→ WHAT THE TASK REQUIRES:
Retype exactly every line from the one that includes "Task: Click the" through the final line of the listing, both ends kept, and omit the pictures.

→ MATERIAL FOR THIS TASK:

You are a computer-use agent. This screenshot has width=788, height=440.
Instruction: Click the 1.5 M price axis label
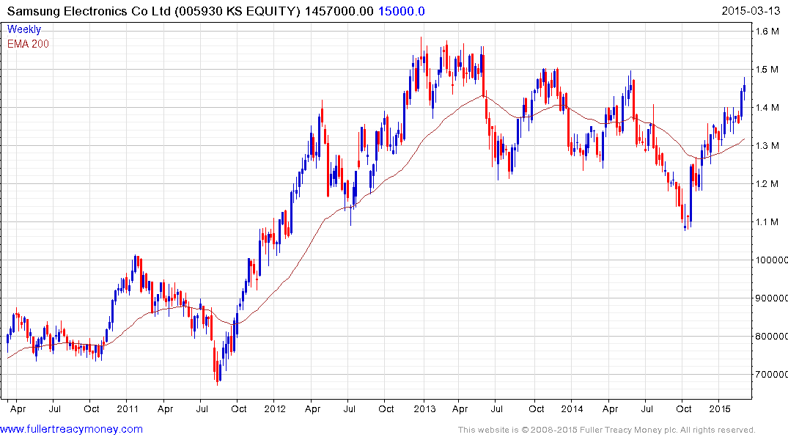pos(767,70)
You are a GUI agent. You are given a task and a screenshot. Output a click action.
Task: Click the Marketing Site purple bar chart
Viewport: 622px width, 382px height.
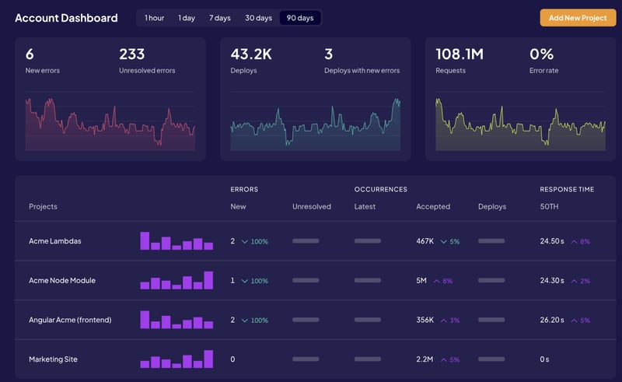tap(176, 359)
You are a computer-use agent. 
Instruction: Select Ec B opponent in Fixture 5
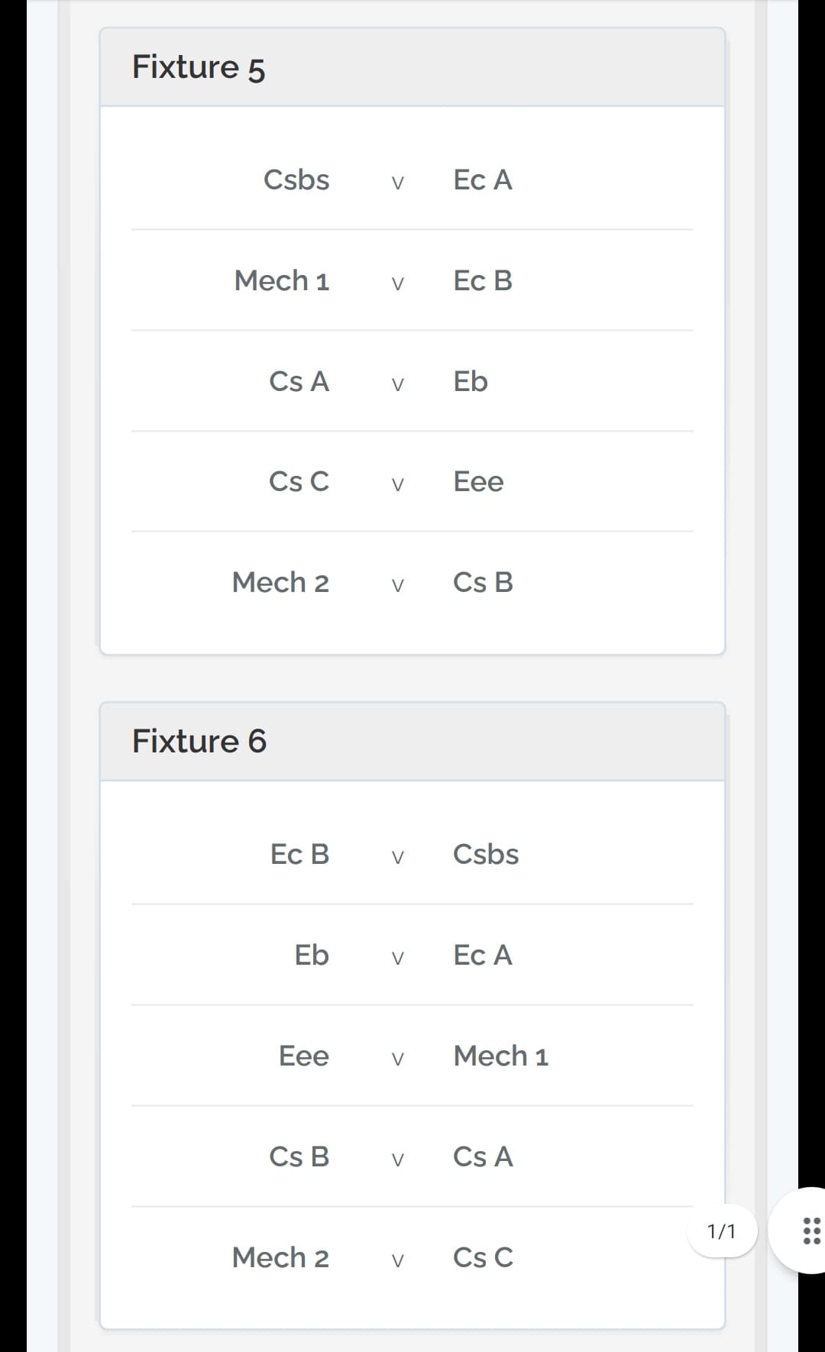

→ EXERCISE ANSWER:
Task: Click the Marketing Site purple bar chart
Viewport: 622px width, 382px height.
tap(176, 359)
You are a computer-use agent. 
Instruction: Select Ec B opponent in Fixture 5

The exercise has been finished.